# Request
Copy the data below line for line, changing nothing.

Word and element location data
- - -
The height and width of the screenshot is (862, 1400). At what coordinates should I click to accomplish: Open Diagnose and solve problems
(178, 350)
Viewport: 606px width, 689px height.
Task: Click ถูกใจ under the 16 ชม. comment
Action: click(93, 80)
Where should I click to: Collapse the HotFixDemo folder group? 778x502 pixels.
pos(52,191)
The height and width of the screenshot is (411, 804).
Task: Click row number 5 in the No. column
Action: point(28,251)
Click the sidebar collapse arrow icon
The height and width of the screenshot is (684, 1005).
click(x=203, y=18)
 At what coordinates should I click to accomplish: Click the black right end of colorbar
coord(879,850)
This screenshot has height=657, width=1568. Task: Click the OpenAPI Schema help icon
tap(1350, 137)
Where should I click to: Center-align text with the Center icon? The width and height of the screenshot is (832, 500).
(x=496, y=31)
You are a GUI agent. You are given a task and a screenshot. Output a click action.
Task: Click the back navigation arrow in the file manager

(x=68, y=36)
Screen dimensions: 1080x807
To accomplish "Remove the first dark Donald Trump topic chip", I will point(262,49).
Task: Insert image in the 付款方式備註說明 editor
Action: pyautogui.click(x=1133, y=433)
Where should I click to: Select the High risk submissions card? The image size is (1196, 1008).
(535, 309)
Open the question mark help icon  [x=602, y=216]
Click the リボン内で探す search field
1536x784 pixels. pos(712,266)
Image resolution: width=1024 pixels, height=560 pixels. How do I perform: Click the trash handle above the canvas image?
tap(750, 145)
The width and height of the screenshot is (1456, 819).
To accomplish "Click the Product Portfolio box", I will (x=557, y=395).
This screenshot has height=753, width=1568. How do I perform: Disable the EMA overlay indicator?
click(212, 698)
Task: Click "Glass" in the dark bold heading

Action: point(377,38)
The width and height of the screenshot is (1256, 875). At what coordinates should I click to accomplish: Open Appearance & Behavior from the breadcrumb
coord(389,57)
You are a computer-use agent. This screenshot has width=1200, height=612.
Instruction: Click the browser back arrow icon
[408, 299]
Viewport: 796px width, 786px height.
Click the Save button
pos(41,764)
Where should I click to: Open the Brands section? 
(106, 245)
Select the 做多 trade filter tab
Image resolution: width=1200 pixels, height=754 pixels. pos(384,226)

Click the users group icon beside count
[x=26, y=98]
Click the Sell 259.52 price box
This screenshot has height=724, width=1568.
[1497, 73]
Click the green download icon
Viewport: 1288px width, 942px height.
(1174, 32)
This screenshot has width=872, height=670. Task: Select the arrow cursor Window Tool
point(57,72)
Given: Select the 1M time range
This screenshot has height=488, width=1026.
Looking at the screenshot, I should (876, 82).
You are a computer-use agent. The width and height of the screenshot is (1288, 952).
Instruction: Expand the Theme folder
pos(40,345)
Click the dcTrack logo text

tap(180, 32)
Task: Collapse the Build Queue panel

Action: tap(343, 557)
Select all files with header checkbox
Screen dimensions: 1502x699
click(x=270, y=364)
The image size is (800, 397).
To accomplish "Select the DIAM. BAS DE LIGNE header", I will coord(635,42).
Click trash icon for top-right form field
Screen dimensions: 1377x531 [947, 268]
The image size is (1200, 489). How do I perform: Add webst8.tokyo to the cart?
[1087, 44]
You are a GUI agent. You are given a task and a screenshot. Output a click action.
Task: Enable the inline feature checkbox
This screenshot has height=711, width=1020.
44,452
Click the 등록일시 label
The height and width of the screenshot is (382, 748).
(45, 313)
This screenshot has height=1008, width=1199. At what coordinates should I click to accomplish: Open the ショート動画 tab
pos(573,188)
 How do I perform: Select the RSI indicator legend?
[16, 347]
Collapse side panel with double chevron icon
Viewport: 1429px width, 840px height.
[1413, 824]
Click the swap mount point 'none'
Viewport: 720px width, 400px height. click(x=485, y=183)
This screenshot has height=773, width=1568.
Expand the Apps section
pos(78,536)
- - -
# Output of the exercise
The height and width of the screenshot is (862, 1400). At what coordinates should I click to accomplish: Open Diagnose and solve problems
(178, 350)
Viewport: 606px width, 689px height.
Task: Click ถูกใจ under the 16 ชม. comment
Action: click(93, 80)
Where should I click to: Collapse the HotFixDemo folder group? 778x502 pixels.
pos(52,191)
The height and width of the screenshot is (411, 804).
Task: Click row number 5 in the No. column
Action: point(28,251)
Click the sidebar collapse arrow icon
The height and width of the screenshot is (684, 1005).
click(x=203, y=18)
 At what coordinates should I click to accomplish: Click the black right end of colorbar
coord(879,850)
This screenshot has height=657, width=1568. Task: Click the OpenAPI Schema help icon
tap(1350, 137)
Where should I click to: Center-align text with the Center icon? The width and height of the screenshot is (832, 500).
(x=496, y=31)
You are a GUI agent. You are given a task and a screenshot. Output a click action.
Task: Click the back navigation arrow in the file manager

(x=68, y=36)
Screen dimensions: 1080x807
To accomplish "Remove the first dark Donald Trump topic chip", I will point(262,49).
Task: Insert image in the 付款方式備註說明 editor
Action: pyautogui.click(x=1133, y=433)
Where should I click to: Select the High risk submissions card? The image size is (1196, 1008).
(535, 309)
Open the question mark help icon  [x=602, y=216]
Click the リボン内で探す search field
1536x784 pixels. pos(712,266)
Image resolution: width=1024 pixels, height=560 pixels. How do I perform: Click the trash handle above the canvas image?
tap(750, 145)
The width and height of the screenshot is (1456, 819).
To accomplish "Click the Product Portfolio box", I will (x=557, y=395).
This screenshot has height=753, width=1568. How do I perform: Disable the EMA overlay indicator?
click(212, 698)
Task: Click "Glass" in the dark bold heading

Action: point(377,38)
The width and height of the screenshot is (1256, 875). At what coordinates should I click to accomplish: Open Appearance & Behavior from the breadcrumb
coord(389,57)
You are a computer-use agent. This screenshot has width=1200, height=612.
Instruction: Click the browser back arrow icon
[408, 299]
Viewport: 796px width, 786px height.
Click the Save button
pos(41,764)
Where should I click to: Open the Brands section? 
(106, 245)
Select the 做多 trade filter tab
Image resolution: width=1200 pixels, height=754 pixels. pos(384,226)

Click the users group icon beside count
[x=26, y=98]
Click the Sell 259.52 price box
This screenshot has height=724, width=1568.
[1497, 73]
Click the green download icon
Viewport: 1288px width, 942px height.
(1174, 32)
This screenshot has width=872, height=670. Task: Select the arrow cursor Window Tool
point(57,72)
Given: Select the 1M time range
This screenshot has height=488, width=1026.
Looking at the screenshot, I should (876, 82).
You are a computer-use agent. The width and height of the screenshot is (1288, 952).
Instruction: Expand the Theme folder
pos(40,345)
Click the dcTrack logo text

tap(180, 32)
Task: Collapse the Build Queue panel

Action: tap(343, 557)
Select all files with header checkbox
Screen dimensions: 1502x699
click(x=270, y=364)
The image size is (800, 397).
To accomplish "Select the DIAM. BAS DE LIGNE header", I will coord(635,42).
Click trash icon for top-right form field
Screen dimensions: 1377x531 [947, 268]
The image size is (1200, 489). How do I perform: Add webst8.tokyo to the cart?
[1087, 44]
You are a GUI agent. You are given a task and a screenshot. Output a click action.
Task: Enable the inline feature checkbox
This screenshot has height=711, width=1020.
44,452
Click the 등록일시 label
The height and width of the screenshot is (382, 748).
(45, 313)
This screenshot has height=1008, width=1199. At what coordinates should I click to accomplish: Open the ショート動画 tab
pos(573,188)
 How do I perform: Select the RSI indicator legend?
[16, 347]
Collapse side panel with double chevron icon
Viewport: 1429px width, 840px height.
[1413, 824]
Click the swap mount point 'none'
Viewport: 720px width, 400px height. click(x=485, y=183)
This screenshot has height=773, width=1568.
Expand the Apps section
pos(78,536)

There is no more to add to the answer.